Rewrite the items from the line with "The height and width of the screenshot is (876, 1372)." to the line with "[1301, 485]" as a Markdown table with the columns Row and Item line, skipping blank lines and omitting the pictures.

══ Data for processing ══

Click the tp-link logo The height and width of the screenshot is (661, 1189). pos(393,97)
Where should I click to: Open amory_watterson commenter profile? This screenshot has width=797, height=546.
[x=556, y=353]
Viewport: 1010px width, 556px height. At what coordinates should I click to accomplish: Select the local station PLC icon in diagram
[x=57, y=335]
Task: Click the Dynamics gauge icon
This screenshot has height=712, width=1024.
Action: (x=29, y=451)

═══
══ Data for processing ══

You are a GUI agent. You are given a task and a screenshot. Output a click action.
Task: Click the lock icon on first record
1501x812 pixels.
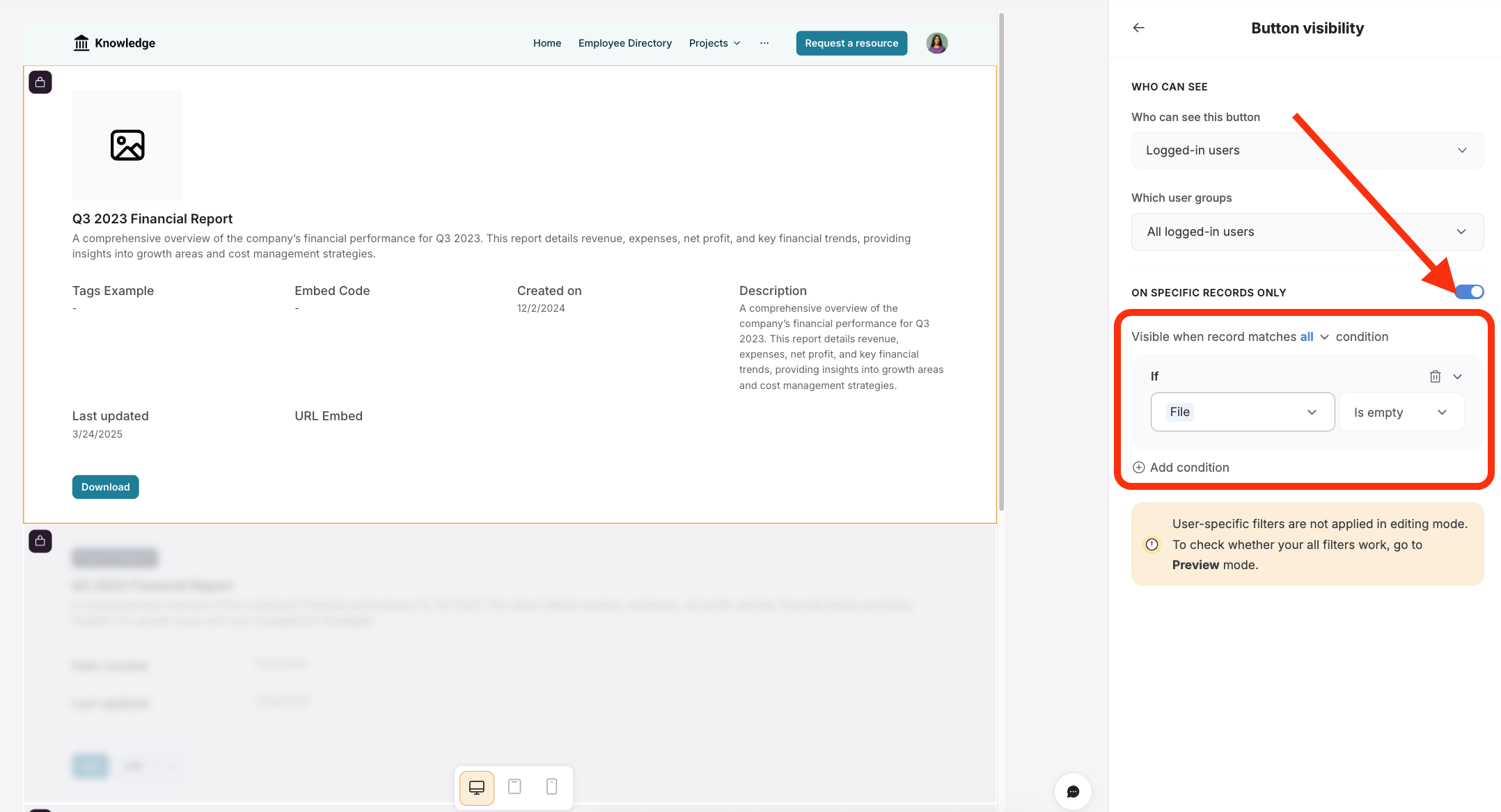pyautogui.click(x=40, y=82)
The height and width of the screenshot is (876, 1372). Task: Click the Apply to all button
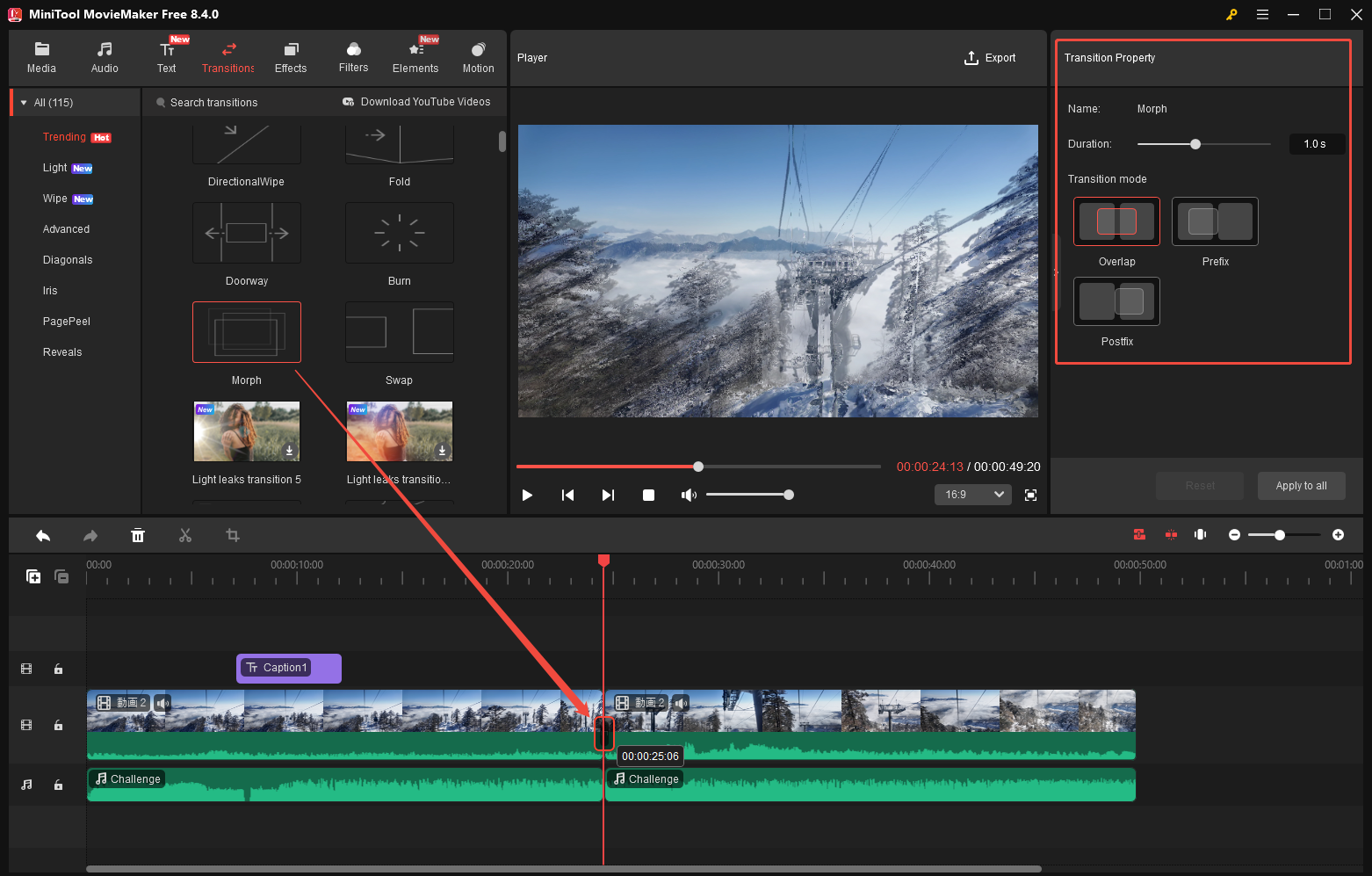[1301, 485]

═══

### [Result]
| Row | Item line |
|---|---|
| 1 | The height and width of the screenshot is (876, 1372). Task: Click the Apply to all button |
| 2 | [1301, 485] |